The views expressed are those of the author and do not necessarily reflect the views of ASPA as an organization.

By Ben Tafoya
February 23, 2016

Economic development is one of the terms in public administration that has different meanings to different actors under different conditions. For some, it is a policy area that leads to increased jobs or higher incomes for area residents. For others, it refers to the challenge of expanding a tax base to help generate revenues that fund expanded community services. Other uses of the concept include redeveloping underutilized property to remove blight. Finally, some communities are challenged with a lack of retail establishments and consumer services that leaders try to enhance to engender a greater sense of community.

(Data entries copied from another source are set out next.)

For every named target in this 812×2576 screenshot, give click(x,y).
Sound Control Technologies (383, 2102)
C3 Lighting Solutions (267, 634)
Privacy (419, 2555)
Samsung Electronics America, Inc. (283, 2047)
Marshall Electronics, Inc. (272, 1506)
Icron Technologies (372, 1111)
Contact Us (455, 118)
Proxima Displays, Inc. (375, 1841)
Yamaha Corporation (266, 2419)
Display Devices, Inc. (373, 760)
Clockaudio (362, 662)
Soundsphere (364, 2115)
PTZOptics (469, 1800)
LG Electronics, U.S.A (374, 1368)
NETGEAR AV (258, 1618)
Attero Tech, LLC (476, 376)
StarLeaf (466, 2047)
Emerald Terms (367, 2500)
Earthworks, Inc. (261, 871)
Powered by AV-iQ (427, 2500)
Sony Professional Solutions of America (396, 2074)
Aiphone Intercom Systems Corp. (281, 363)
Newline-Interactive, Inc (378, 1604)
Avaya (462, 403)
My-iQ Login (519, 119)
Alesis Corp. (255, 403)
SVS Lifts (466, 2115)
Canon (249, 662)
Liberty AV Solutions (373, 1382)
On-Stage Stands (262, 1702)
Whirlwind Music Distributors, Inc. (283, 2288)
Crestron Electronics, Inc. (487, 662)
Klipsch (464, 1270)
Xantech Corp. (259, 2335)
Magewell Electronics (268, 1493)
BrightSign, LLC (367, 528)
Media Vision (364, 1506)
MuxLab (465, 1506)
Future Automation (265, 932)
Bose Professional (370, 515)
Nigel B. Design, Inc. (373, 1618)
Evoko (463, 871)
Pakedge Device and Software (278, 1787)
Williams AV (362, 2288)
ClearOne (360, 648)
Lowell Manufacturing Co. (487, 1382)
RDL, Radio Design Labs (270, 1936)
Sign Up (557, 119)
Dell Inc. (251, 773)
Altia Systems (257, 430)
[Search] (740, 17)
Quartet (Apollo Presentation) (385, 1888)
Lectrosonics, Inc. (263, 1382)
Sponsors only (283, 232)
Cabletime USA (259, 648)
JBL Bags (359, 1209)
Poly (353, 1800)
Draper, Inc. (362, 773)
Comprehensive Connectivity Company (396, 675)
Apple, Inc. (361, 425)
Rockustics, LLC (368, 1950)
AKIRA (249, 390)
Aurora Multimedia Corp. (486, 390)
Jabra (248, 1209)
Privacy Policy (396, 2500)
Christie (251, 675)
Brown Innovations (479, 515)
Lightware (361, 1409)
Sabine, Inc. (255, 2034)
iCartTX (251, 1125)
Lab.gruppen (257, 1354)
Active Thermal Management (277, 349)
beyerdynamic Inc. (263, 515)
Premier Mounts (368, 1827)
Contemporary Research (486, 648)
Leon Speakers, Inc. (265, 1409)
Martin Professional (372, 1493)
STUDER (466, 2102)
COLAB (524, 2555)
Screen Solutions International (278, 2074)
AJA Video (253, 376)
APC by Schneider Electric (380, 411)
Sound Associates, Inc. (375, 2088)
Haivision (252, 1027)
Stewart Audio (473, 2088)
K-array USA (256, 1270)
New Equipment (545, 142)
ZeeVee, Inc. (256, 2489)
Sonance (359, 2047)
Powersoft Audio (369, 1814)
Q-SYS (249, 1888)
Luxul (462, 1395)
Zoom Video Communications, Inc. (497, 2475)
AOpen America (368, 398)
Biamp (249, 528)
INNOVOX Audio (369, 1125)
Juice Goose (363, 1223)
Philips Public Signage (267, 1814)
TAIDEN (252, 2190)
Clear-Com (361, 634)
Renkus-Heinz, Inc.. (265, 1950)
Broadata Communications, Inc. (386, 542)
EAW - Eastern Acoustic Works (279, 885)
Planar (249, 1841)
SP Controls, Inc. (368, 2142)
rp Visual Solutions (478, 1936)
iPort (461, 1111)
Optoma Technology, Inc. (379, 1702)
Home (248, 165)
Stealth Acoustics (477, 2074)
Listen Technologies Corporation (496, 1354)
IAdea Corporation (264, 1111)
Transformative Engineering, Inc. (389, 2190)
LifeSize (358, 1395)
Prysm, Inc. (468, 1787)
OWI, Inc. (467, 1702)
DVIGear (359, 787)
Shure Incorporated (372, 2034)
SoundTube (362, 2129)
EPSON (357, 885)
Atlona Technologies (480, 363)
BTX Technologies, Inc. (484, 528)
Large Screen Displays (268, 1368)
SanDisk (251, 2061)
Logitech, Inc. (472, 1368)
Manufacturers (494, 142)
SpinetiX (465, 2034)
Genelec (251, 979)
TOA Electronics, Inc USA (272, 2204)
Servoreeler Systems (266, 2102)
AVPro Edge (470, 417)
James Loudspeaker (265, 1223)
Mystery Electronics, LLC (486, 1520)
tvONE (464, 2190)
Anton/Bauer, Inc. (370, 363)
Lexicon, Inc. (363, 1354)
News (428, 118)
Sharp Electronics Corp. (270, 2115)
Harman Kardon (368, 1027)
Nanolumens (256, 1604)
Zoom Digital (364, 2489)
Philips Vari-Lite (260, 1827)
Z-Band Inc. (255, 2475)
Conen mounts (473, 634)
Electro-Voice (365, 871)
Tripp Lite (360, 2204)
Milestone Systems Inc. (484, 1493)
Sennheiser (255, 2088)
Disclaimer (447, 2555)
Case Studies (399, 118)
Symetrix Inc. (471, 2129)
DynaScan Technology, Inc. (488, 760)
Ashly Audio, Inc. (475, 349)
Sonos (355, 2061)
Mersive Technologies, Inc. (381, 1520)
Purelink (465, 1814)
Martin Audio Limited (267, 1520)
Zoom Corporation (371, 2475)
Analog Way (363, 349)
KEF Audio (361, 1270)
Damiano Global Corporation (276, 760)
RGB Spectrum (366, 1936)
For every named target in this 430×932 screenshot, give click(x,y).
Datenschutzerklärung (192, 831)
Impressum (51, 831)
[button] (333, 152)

Construction CraneEach of these concepts requires a specific set of actions by state and local government leaders to further their specific goals. In the U.S. system, with the absence of federal planning, the process of economic development, however it is defined, is largely left to state and local government. As a result, we have a dizzying array of incentives to promote one or another of the goals. Broadly speaking there are two kinds of opportunities for tax reduction, “as of right” incentives and selective incentives. Examples of “as of right” include investment tax credits, which reward firms that make capital investment in plant and equipment. For example, Massachusetts gives a corporate tax reduction for firms in manufacturing and other encouraged industries. Selective credits include those like The Indiana EDGE program, which “reward” firms for hiring new workers as a result of meeting specific criteria reviewed by the state.

Certainly, part of the conversation relates to the effectiveness of the various programs. Given that the nation is covered by these programs, how do they differentiate among the states in such a way that they actually make a difference? The challenge of the selective programs is how you prove the counter-factual. Would these projects go forward in the targeted state and locality in the absence of the incentive? According to research compiled by the Tax Foundation, virtually every state with a corporate income tax has some combination of job, investment or research incentives. The incentives give subsidies for capital investment, hiring, payroll and sales tax rebates and infrastructure improvements.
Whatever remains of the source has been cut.